Task statement ▸
Reproduce all of the entries character for character, while leaving out any pictures they contain.

Source material ▸
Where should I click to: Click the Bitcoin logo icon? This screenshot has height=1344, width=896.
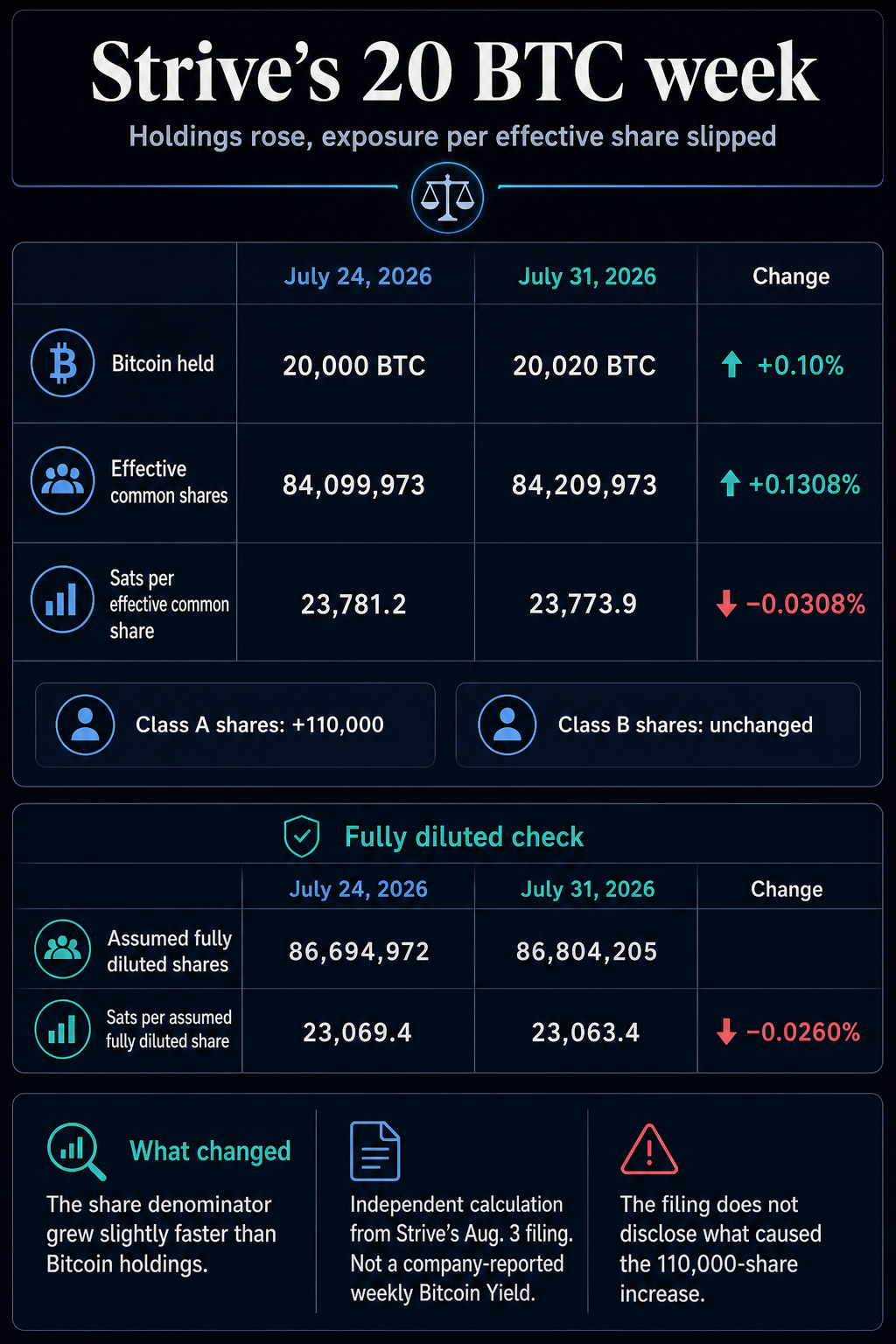(x=62, y=363)
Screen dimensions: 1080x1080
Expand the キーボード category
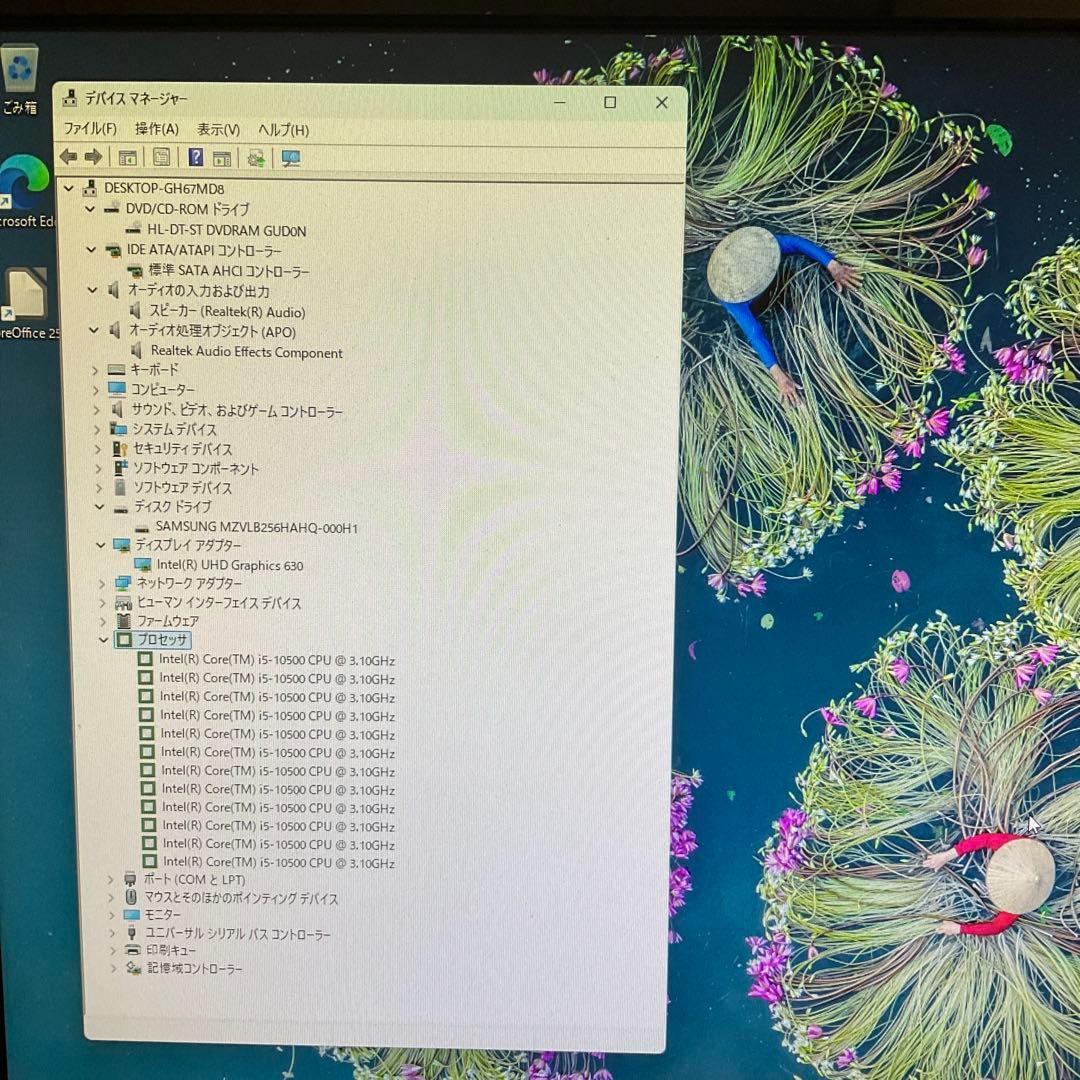(x=96, y=369)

Expected answer ▸
Where should I click to: Click the Bitcoin logo icon? This screenshot has height=1344, width=896.
(x=62, y=363)
Screen dimensions: 1080x1080
Expand the キーボード category
(x=96, y=369)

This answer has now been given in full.